DESIGN OF HYBRID QRD ARCHITECTURE USING MIMO-OFDM SYSTEMS

Aakash.K¹, Manohar.G.M², Revathi.T³, Sowmiya.T⁴
¹Department of Electronics and Communication Engineering, Aksheyaa College of Engineering, Puluvakkam, Kancheepuram, Tamilnadu, India
²Department of Electronics and Communication Engineering, Aksheyaa College of Engineering, Puluvakkam, Kancheepuram, Tamilnadu, India
³Department of Electronics and Communication Engineering, Aksheyaa College of Engineering, Puluvakkam, Kancheepuram, Tamilnadu, India
⁴Department of Electronics and Communication Engineering, Aksheyaa College of Engineering, Puluvakkam, Kancheepuram, Tamilnadu, India

Abstract
QR decomposition has been widely used in many signal processing applications to solve linear inverse problems. However, QR decomposition is considered a computationally expensive process, and its sequential implementations fail to meet the requirements of many time-sensitive applications. We propose a deeply pipelined reconfigurable architecture that can be dynamically configured to perform either approach in a manner that takes advantage of the strengths of each. At runtime, the input matrix is first partitioned into numerous sub matrices. This paper proposes a fully parallel VLSI architecture under fixed-precision for the inverse computation of a real square matrix using QR decomposition with Hybrid QRD Gram-Schmidt orthogonalization. The Hybrid QRD based on algorithm is stable and accurate to the integral multiples of machine precision under fixed-precision for a well-conditioned non-singular matrix. For typical matrices (4x4) found in MIMO communication systems, the proposed architecture was able to achieve a clock latency of 38 clocks.

Keywords:—Architecture, FPGA, QR decomposition, Gram-Schmidt.

1. INTRODUCTION

Due to significant performance gains provided by MIMO, it is being widely adopted in most of the current and next generation wireless communication systems. To exploit the full potential of gains offered by MIMO, computationally efficient design of a wireless baseband communication receiver has become difficult and challenging. Signal processing circuits involved in a MIMO receiver have to be designed for high data throughput and low latency owing to their application in real-time wireless systems. The computational accuracy of signal detection has direct consequence on the throughput and reliability achieved in the receiver.

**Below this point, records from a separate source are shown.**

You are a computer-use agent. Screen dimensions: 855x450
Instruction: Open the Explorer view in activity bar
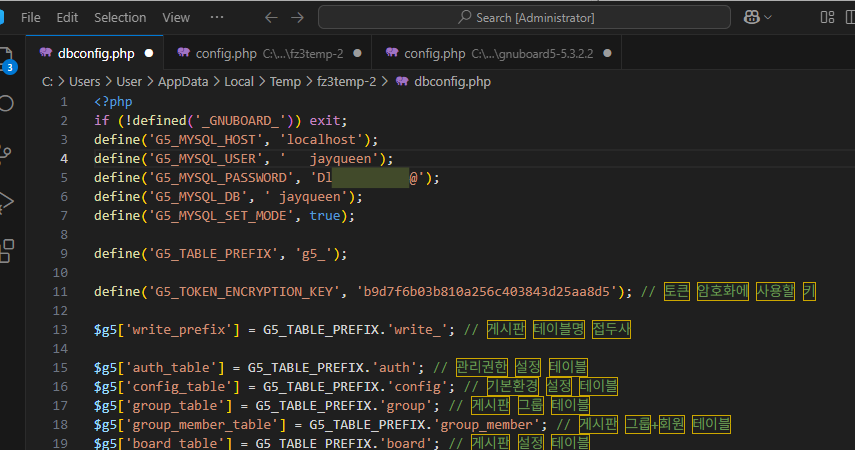7,60
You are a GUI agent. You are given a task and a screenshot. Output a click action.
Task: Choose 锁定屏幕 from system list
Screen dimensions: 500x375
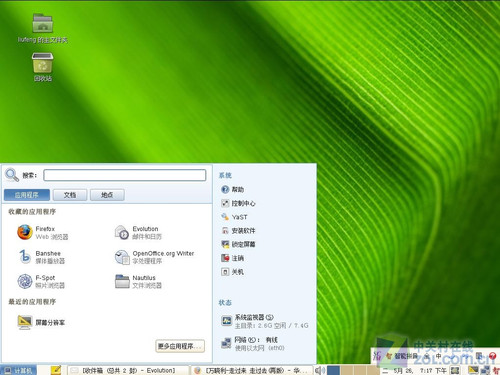(x=238, y=244)
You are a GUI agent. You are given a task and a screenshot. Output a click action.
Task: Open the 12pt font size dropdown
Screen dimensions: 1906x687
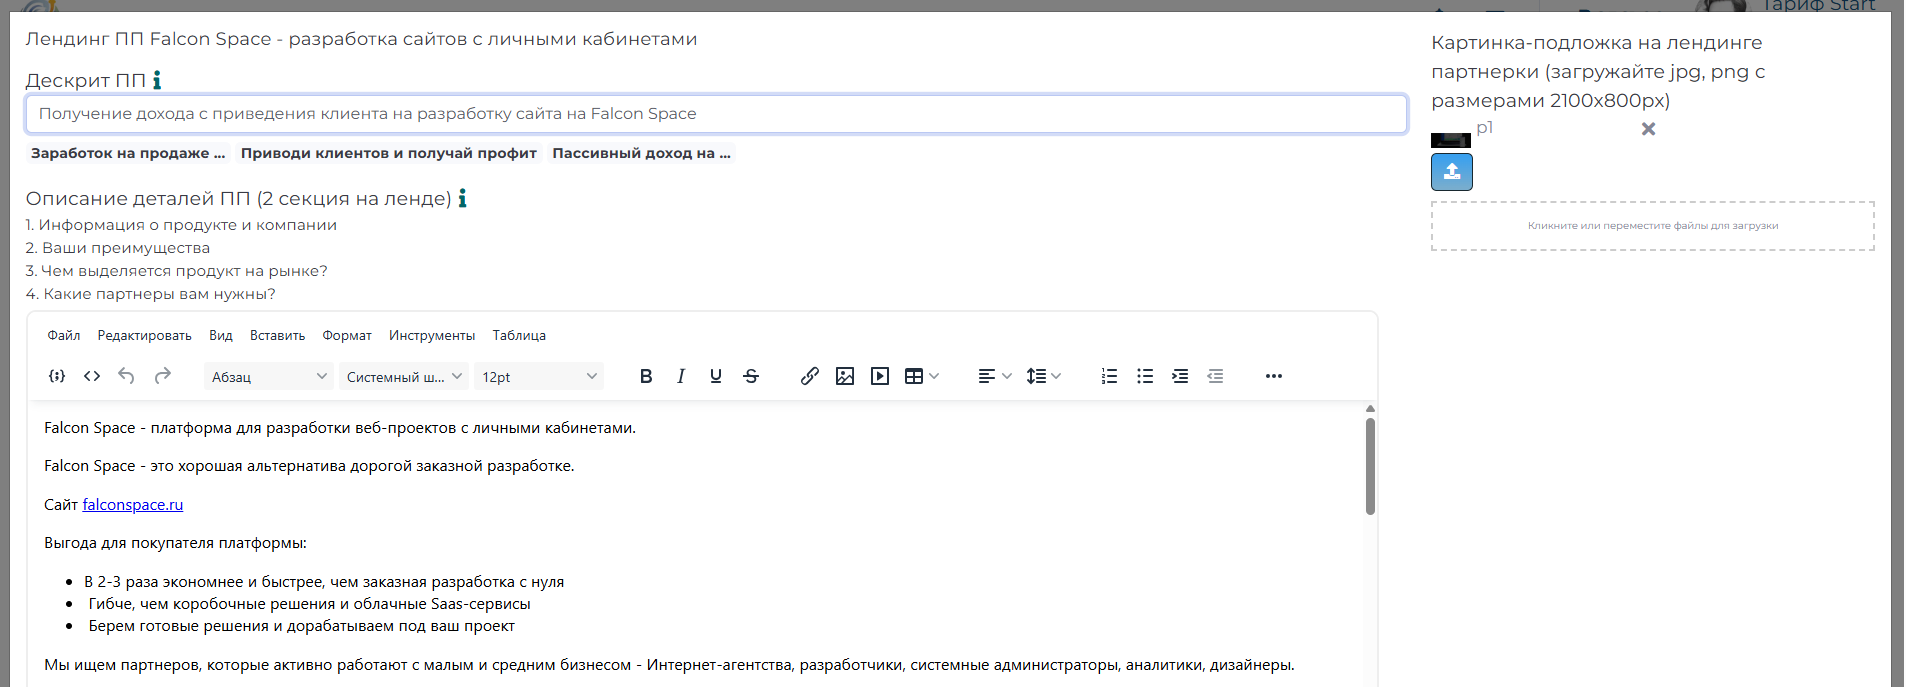[539, 377]
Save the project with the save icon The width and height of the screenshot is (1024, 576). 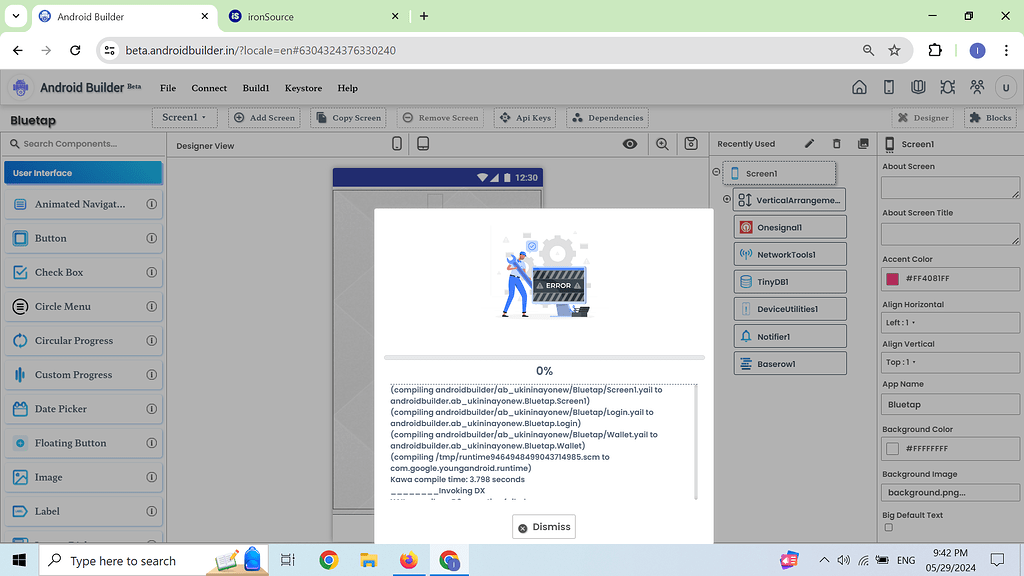coord(690,144)
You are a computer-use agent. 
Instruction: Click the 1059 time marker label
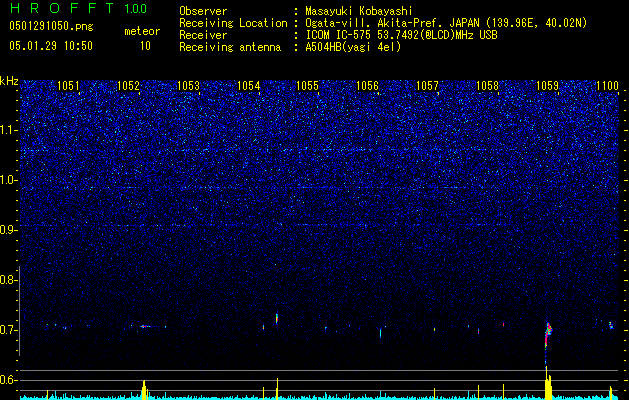(x=547, y=86)
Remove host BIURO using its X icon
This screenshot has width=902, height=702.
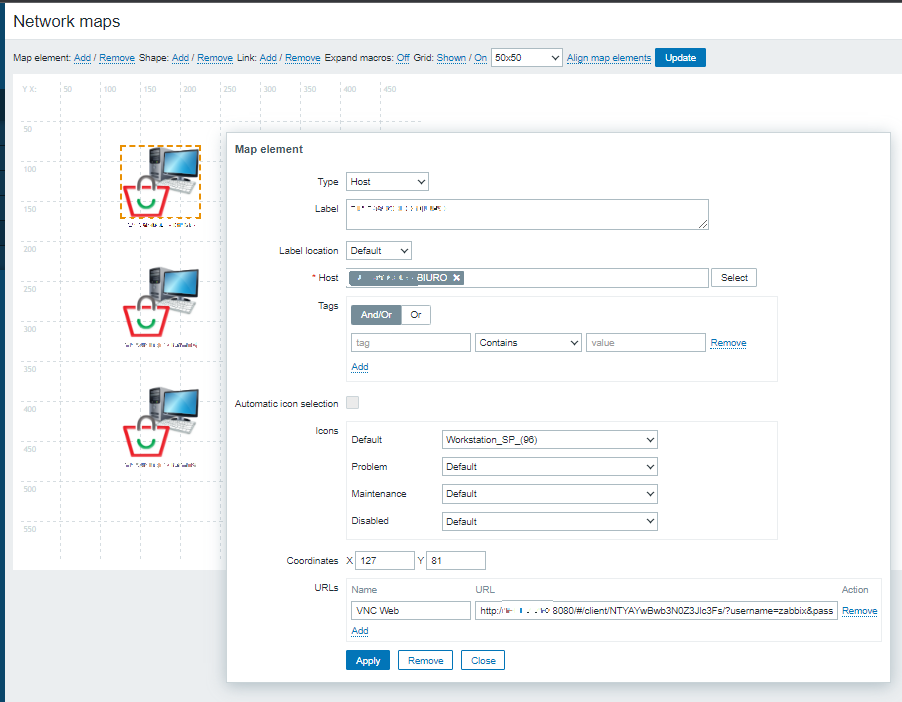(x=457, y=277)
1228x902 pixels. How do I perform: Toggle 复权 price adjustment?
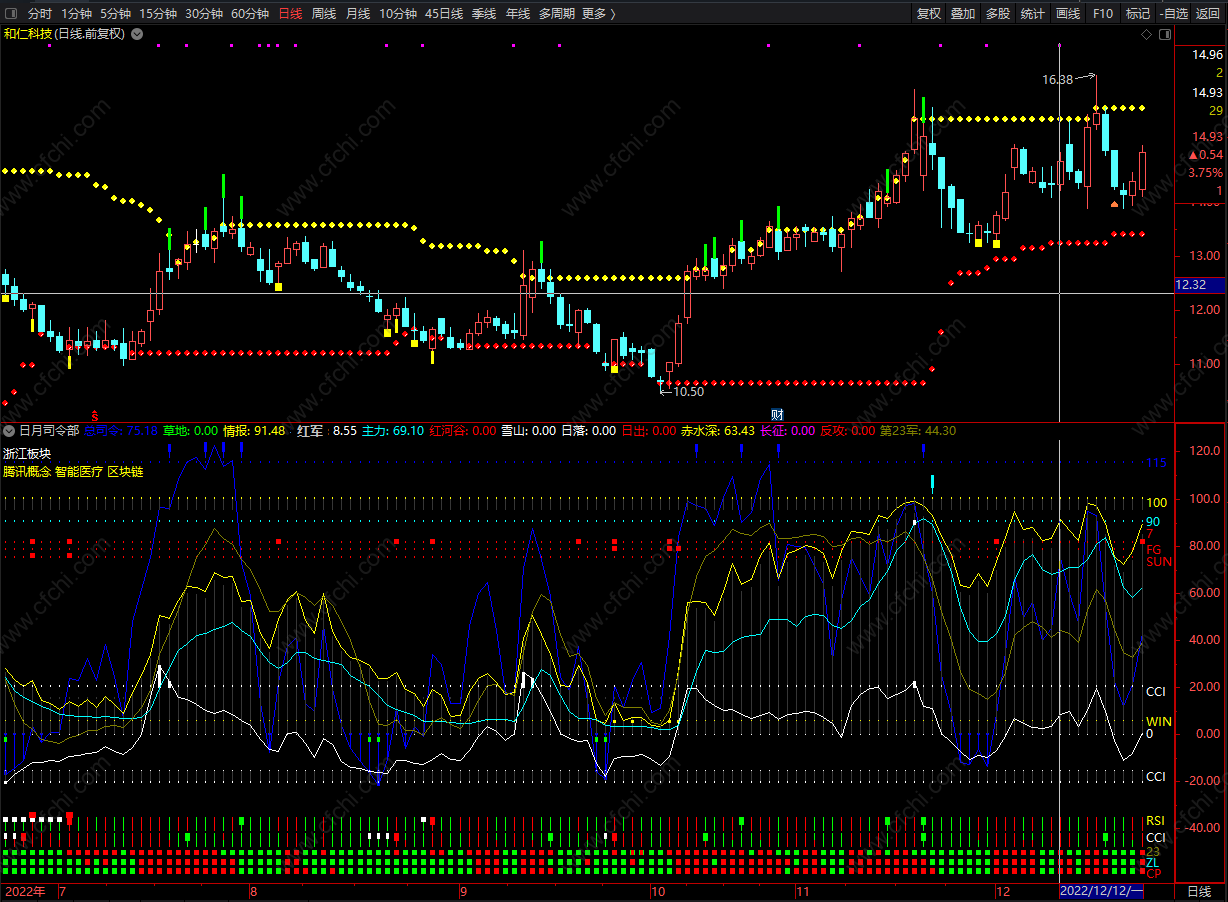[928, 14]
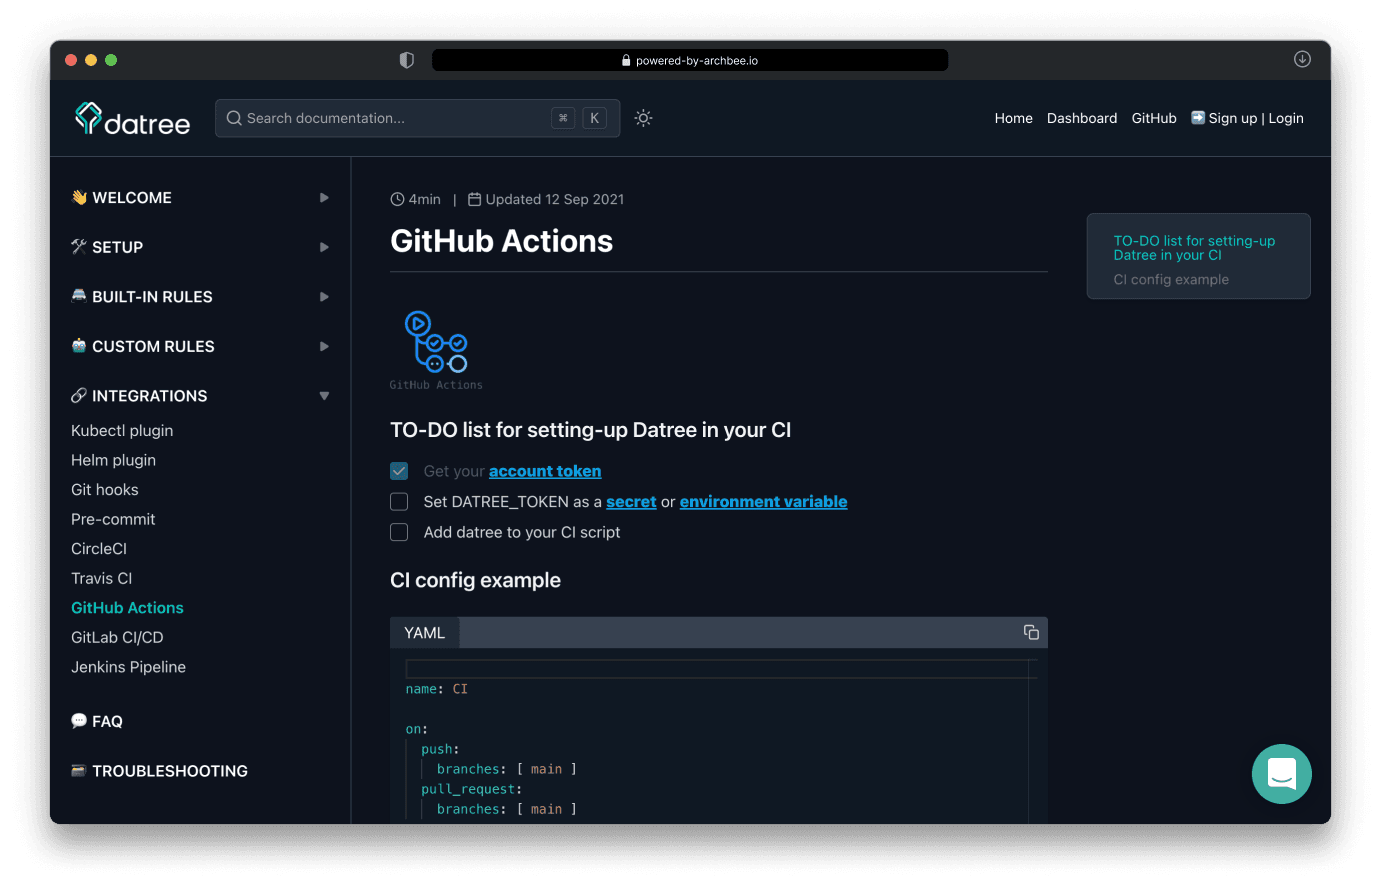Expand the BUILT-IN RULES section
This screenshot has height=884, width=1381.
324,297
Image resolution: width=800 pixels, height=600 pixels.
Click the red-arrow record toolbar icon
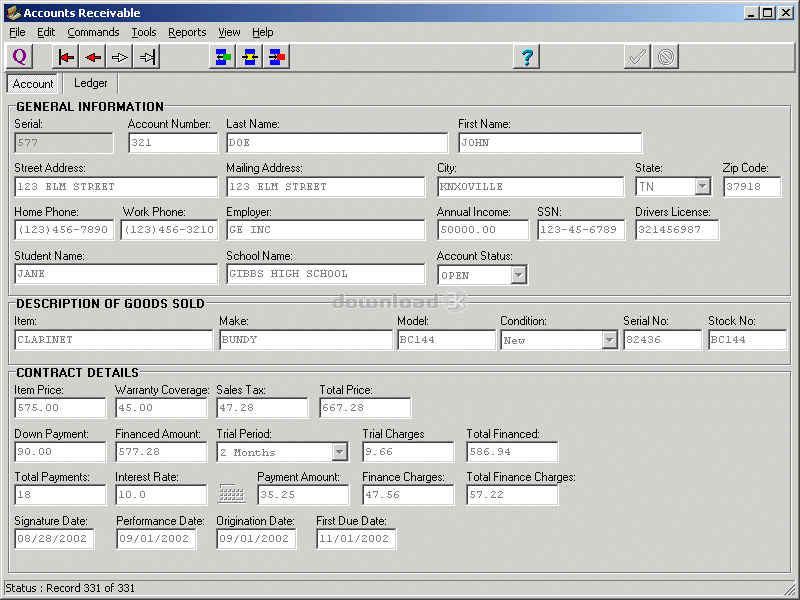(x=277, y=57)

QR decomposition has been widely used in many signal processing applications such as MIMO systems [1], beam forming [2] and image recovery [3] to calculate the inverse of matrices or solve linear systems. However, its inherent computational complexity makes it unlikely to satisfy the requirements of many time-sensitive designs, especially when the system operates on a large-scale dataset.

The Gram-Schmidt process, Householder transformation and Givens rotation are known as the most popular algorithms for QR decomposition [4], among which, the Householder transformation and the Givens rotation are considered numerical stable algorithms, while the Gram-Schmidt process provides an opportunity to perform successive orthogonalizations. Parallel designs have been previously investigated to accelerate QR decomposition on traditional multi-core systems [5], [6], GPUs [7] and reconfigurable computing platforms [8].

In this paper, we propose a reconfigurable architecture for QR decomposition, which can be dynamically configured to perform Gram-Schmidt are deeply pipelined. To process large data sets, the input matrix is partitioned into multiple columns and rows of sub-matrices. The sub-matrix columns and rows are processed successively.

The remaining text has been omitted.